[Text section]
Exercises — Chapter 2: Multivariate Calculus and Optimization
Exercises are graded by difficulty: - ⭐ Apply a technique from the chapter - ⭐⭐ Extend or combine techniques - ⭐⭐⭐ Derive, implement from scratch, or design a component - ⭐⭐⭐⭐ Research-level problems connecting to open questions
Gradients and Partial Derivatives
Exercise 2.1 ⭐
Compute the gradient of the following functions by hand. Verify each result numerically using finite differences in numpy.
(a) $f(x_1, x_2) = x_1^2 x_2 + 3x_2^3 - 7x_1$
(b) $f(\mathbf{x}) = \|\mathbf{A}\mathbf{x} - \mathbf{b}\|^2$ where $\mathbf{A} \in \mathbb{R}^{m \times n}$, $\mathbf{b} \in \mathbb{R}^m$
(c) $f(\mathbf{x}) = \log \sum_{i=1}^{n} \exp(x_i)$ (the log-sum-exp function)
Exercise 2.2 ⭐
The directional derivative of $f$ at $\mathbf{x}$ in direction $\mathbf{v}$ is $D_\mathbf{v} f = \nabla f^T \mathbf{v}$. For $f(x_1, x_2) = x_1^2 + 4x_2^2$ at the point $(1, 1)$:
(a) Compute $\nabla f(1, 1)$.
(b) Find the directional derivative in the direction $\mathbf{v} = \frac{1}{\sqrt{2}}(1, 1)$.
(c) Find the unit direction $\mathbf{v}^*$ that maximizes $D_\mathbf{v} f$. What is the maximum directional derivative?
(d) Find a direction $\mathbf{v}_0$ along which the directional derivative is exactly zero. Interpret this geometrically.
Exercise 2.3 ⭐⭐
Derive the gradient of the softmax cross-entropy loss. Given logits $\mathbf{z} \in \mathbb{R}^K$ and a one-hot target $\mathbf{y}$ (where $y_c = 1$ for the true class $c$):
$$ \mathcal{L}(\mathbf{z}) = -\sum_{k=1}^K y_k \log \frac{\exp(z_k)}{\sum_j \exp(z_j)} $$
(a) Show that $\frac{\partial \mathcal{L}}{\partial z_k} = \text{softmax}(z_k) - y_k$.
(b) Why is this expression so "clean"? Connect it to the theory of exponential families.
(c) Implement both the loss and gradient in numpy. Verify the gradient using finite differences for $K = 5$ and a random logit vector.
Exercise 2.4 ⭐⭐
For the regularized logistic regression loss from the Meridian Financial credit scoring example (Section 2.2.3):
(a) Compute the Hessian $\mathbf{H} = \nabla^2 \mathcal{L}(\boldsymbol{\theta})$.
(b) Show that $\mathbf{H}$ is positive semidefinite for any $\boldsymbol{\theta}$, and positive definite when $\lambda > 0$. What does this imply about the optimization landscape?
(c) Compute the condition number $\kappa(\mathbf{H})$ at the optimal $\boldsymbol{\theta}^*$ for a synthetic dataset with 100 features sampled from $\mathcal{N}(\mathbf{0}, \mathbf{I})$. How does $\kappa$ change as $\lambda$ varies from $10^{-6}$ to $10$?

[Directions]
(a) What does a three-star (⭐⭐⭐) rating mean in the calculus exercises?
(b) Carry the calculus exercises forward from the point where they stop.
The records have no connection to the calculus exercises.

[Material provided]
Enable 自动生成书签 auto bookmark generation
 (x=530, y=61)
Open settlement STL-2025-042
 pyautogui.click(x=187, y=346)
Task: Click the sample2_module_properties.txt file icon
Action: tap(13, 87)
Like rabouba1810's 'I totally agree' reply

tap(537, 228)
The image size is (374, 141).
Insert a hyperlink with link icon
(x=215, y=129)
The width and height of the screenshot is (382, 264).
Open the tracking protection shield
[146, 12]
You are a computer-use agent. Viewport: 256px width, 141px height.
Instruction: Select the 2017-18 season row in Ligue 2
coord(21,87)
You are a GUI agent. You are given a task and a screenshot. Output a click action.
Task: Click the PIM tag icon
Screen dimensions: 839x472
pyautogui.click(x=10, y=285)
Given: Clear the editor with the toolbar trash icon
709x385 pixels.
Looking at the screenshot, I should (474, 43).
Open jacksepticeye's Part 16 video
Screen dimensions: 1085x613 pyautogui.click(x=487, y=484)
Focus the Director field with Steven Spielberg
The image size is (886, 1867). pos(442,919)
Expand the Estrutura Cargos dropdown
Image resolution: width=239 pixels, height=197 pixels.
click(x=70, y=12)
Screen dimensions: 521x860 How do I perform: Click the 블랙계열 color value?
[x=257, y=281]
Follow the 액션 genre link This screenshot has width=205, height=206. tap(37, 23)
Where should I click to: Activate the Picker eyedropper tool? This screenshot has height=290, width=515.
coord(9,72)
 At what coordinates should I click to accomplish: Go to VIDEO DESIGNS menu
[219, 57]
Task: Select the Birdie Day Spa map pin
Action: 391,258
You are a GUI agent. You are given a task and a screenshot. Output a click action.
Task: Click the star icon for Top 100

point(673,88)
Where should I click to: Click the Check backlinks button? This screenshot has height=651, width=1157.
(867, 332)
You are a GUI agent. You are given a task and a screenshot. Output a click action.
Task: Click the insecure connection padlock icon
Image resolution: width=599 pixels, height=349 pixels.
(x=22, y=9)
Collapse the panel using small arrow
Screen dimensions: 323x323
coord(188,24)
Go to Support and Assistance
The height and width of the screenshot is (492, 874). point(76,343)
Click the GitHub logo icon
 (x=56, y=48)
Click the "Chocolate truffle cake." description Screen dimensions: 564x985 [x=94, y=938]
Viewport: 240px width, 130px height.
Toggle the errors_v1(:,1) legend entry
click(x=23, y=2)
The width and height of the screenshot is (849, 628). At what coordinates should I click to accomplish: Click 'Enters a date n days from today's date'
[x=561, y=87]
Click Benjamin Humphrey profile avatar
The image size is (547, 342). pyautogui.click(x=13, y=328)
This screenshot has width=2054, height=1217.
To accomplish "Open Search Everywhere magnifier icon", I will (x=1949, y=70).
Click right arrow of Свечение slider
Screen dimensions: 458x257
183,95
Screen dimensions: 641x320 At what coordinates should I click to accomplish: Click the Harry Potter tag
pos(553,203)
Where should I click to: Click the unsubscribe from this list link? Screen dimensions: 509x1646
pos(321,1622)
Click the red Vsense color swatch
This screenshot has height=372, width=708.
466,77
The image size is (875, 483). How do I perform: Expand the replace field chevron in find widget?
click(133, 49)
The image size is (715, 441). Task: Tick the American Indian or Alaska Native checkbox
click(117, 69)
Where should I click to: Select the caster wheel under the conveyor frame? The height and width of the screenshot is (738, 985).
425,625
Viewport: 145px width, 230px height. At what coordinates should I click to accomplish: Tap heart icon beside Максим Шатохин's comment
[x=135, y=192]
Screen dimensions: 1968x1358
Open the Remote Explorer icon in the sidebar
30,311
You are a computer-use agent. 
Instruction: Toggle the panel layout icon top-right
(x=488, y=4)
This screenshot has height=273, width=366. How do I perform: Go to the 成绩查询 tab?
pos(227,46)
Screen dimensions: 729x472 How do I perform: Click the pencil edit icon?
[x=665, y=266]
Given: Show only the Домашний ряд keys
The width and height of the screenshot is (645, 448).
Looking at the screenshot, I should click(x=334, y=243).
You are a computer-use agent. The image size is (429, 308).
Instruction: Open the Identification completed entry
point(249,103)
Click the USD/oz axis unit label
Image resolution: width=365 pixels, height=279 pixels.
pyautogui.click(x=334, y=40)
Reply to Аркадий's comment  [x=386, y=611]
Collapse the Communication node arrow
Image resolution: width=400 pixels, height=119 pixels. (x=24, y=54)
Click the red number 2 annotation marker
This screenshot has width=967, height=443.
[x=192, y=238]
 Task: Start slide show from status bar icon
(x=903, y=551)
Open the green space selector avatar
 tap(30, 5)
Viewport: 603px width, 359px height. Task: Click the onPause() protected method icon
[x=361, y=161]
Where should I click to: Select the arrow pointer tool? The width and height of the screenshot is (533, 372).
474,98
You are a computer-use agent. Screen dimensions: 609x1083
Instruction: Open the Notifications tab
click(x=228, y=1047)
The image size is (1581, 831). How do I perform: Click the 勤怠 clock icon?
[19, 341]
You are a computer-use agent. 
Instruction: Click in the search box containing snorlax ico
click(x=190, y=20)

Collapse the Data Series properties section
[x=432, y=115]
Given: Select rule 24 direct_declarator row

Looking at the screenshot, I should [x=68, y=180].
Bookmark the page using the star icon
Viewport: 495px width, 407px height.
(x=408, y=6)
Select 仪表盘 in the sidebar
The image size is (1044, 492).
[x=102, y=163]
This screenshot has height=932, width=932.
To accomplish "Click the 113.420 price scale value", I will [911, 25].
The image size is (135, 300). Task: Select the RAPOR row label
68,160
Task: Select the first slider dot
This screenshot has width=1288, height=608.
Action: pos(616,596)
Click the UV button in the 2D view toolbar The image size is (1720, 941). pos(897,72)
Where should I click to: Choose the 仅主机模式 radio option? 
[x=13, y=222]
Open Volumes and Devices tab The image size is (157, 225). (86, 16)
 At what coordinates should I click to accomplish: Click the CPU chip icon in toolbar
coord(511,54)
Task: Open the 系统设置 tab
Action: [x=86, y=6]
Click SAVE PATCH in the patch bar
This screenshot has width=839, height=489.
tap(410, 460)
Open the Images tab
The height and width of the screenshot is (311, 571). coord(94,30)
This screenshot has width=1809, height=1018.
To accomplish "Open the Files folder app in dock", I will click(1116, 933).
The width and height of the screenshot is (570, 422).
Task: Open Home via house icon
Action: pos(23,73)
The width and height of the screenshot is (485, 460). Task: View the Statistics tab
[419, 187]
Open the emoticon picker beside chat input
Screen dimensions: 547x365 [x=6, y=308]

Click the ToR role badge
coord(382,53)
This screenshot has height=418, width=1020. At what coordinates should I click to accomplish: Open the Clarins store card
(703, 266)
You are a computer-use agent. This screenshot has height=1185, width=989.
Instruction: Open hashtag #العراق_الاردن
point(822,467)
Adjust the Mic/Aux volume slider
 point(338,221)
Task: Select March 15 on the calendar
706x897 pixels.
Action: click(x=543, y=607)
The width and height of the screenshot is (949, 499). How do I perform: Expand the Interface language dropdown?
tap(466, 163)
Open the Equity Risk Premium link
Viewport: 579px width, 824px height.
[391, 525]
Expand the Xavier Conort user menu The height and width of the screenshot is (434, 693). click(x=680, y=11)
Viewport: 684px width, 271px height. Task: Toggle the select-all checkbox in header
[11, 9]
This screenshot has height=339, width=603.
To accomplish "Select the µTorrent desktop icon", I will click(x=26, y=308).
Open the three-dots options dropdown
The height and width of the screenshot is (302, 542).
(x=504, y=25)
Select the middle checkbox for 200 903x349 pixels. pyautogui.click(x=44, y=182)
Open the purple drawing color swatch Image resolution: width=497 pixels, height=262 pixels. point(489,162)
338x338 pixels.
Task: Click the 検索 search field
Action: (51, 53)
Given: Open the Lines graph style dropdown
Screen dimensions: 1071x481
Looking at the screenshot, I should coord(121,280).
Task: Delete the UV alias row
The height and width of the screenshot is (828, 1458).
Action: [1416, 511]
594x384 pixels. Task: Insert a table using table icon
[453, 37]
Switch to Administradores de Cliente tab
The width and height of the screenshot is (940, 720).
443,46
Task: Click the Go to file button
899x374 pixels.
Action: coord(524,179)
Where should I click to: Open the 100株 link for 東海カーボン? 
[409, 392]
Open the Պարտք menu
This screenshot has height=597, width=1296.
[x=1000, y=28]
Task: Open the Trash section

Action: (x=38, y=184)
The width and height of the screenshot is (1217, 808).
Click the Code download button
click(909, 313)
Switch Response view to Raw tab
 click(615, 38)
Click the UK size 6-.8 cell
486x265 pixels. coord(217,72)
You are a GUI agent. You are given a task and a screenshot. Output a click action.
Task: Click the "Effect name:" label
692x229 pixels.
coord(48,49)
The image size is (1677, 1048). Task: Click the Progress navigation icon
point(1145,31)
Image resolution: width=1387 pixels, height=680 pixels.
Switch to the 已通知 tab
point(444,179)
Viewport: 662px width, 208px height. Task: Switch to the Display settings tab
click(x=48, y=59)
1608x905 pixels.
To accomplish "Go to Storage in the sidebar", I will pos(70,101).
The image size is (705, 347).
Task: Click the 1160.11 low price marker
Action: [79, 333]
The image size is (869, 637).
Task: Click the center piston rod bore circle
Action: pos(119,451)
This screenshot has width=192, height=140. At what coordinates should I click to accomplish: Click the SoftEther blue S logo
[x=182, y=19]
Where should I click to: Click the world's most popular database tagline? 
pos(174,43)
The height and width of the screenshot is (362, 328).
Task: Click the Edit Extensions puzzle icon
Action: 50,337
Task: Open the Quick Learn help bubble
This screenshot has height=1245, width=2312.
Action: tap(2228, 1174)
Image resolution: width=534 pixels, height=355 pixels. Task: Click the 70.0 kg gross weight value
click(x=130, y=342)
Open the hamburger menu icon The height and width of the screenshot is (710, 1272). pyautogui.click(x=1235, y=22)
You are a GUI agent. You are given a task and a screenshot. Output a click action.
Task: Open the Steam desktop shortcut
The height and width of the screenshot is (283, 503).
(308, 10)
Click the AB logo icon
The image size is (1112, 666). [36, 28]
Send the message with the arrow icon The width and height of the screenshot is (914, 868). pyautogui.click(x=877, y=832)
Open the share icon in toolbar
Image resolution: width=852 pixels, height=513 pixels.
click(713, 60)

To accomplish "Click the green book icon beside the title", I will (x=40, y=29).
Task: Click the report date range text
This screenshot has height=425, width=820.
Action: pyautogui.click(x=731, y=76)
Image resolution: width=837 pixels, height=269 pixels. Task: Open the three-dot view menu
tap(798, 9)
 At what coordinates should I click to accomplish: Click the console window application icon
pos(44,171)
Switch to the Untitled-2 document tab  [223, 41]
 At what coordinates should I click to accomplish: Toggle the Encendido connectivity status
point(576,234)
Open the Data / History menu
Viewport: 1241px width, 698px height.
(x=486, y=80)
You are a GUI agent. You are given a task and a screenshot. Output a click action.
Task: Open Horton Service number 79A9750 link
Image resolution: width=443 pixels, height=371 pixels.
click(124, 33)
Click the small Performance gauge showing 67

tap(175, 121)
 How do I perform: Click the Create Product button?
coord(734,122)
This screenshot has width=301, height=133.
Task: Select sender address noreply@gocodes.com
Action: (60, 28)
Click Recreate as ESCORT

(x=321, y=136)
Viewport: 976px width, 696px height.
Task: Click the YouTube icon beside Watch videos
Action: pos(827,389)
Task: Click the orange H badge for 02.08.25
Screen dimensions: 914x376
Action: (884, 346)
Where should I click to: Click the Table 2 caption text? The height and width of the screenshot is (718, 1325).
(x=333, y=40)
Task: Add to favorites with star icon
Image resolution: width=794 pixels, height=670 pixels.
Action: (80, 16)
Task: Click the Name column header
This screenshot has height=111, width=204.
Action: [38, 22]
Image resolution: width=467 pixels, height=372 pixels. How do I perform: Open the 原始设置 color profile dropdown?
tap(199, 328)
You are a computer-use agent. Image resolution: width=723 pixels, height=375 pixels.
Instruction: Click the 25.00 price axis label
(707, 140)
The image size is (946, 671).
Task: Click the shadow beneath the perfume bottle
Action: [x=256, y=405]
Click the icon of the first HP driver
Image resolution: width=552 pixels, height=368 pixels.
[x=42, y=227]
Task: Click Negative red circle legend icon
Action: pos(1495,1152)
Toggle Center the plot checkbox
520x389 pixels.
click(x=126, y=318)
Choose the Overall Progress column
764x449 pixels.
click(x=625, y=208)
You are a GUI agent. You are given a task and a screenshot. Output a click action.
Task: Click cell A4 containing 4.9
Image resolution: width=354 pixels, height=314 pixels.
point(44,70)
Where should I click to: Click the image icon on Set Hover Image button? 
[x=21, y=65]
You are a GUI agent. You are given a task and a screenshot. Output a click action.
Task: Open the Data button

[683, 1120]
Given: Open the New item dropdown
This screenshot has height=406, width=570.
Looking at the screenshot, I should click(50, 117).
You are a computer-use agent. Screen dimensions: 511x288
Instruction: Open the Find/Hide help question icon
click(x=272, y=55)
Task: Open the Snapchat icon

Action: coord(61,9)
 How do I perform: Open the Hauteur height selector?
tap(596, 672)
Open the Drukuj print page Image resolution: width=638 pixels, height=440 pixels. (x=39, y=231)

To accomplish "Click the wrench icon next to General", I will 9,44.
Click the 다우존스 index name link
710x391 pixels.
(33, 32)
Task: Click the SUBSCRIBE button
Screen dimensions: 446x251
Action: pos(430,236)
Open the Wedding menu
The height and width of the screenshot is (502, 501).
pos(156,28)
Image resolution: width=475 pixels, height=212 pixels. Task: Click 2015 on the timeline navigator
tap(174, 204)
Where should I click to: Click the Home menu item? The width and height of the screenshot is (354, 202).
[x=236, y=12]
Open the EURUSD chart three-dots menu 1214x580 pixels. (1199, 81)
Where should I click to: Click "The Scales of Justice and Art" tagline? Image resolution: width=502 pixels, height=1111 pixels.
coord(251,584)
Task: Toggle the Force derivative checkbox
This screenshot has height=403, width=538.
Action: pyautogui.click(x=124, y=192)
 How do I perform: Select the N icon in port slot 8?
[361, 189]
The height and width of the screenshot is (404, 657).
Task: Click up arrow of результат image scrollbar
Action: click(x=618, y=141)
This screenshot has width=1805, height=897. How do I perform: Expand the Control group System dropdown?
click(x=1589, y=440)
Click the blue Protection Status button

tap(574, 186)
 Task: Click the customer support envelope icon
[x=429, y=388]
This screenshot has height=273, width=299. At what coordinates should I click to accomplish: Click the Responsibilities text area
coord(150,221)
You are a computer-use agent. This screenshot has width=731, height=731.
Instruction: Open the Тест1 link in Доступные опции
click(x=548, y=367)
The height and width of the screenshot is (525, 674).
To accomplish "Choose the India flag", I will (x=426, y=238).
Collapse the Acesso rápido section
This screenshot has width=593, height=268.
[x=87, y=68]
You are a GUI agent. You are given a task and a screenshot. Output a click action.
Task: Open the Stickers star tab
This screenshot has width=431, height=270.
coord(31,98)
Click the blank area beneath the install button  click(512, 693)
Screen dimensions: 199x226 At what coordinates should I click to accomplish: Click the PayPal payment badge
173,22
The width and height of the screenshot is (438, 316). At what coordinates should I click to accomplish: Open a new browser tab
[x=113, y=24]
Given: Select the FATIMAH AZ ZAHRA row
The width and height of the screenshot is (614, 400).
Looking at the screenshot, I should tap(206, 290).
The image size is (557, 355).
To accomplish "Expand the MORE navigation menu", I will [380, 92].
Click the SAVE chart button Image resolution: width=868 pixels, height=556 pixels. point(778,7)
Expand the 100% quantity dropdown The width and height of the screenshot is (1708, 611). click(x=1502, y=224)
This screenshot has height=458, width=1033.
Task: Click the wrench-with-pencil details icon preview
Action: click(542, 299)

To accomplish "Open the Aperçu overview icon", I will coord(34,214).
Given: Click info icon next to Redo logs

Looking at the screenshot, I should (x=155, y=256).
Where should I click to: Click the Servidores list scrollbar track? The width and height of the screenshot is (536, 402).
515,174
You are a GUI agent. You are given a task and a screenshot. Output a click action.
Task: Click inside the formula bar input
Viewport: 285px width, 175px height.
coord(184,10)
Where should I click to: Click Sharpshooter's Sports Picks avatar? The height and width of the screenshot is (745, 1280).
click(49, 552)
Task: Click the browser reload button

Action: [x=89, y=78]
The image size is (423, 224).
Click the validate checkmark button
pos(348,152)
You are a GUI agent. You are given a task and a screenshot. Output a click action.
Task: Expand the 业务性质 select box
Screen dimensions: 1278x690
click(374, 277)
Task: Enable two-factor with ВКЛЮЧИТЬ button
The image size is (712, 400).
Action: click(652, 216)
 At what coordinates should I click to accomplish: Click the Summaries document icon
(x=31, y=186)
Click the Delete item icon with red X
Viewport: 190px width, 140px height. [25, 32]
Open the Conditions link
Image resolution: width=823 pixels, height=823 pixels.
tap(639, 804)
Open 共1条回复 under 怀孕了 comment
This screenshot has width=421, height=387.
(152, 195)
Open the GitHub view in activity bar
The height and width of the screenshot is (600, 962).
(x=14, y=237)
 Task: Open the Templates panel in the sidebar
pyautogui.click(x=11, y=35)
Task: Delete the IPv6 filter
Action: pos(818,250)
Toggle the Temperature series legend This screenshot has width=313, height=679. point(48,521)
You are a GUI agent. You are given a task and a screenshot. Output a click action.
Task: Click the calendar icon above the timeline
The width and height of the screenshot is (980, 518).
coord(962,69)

[Expected responses]
(a) Derive, implement from scratch, or design a component.

(b)
Jacobians and the Chain Rule
Exercise 2.5 ⭐
Consider the function $\mathbf{f}(\mathbf{x}) = \mathbf{A} \sigma(\mathbf{B}\mathbf{x})$ where $\sigma$ is the element-wise sigmoid function, $\mathbf{A} \in \mathbb{R}^{p \times q}$, $\mathbf{B} \in \mathbb{R}^{q \times n}$, and $\mathbf{x} \in \mathbb{R}^n$.
(a) Compute the Jacobian $\mathbf{J} = \frac{\partial \mathbf{f}}{\partial \mathbf{x}}$ using the chain rule. Express your answer in terms of $\mathbf{A}$, $\mathbf{B}$, and a diagonal matrix involving $\sigma'$.
(b) What are the dimensions of $\mathbf{J}$?
(c) Implement the Jacobian computation in numpy and verify against torch.autograd.functional.jacobian.
Exercise 2.6 ⭐⭐
Computational graph tracing. Consider $f(x, y, z) = \frac{xy + \sin(z)}{1 + e^{-x}}$.
(a) Draw the computational graph, decomposing into elementary operations ($+$, $\times$, $\sin$, $\exp$, reciprocal).
(b) Perform the forward pass for $x = 1, y = 2, z = \pi/4$. Label every intermediate node with its value.
(c) Perform the backward pass, computing $\partial f / \partial x$, $\partial f / \partial y$, $\partial f / \partial z$. Show your work at each node.
(d) Verify your answers with numerical differentiation.
Exercise 2.7 ⭐⭐⭐
Forward mode vs. reverse mode AD.
(a) For a function $\mathbf{f} : \mathbb{R}^n \to \mathbb{R}^m$, how many forward passes are needed to compute the full Jacobian using forward mode AD? How many backward passes are needed using reverse mode?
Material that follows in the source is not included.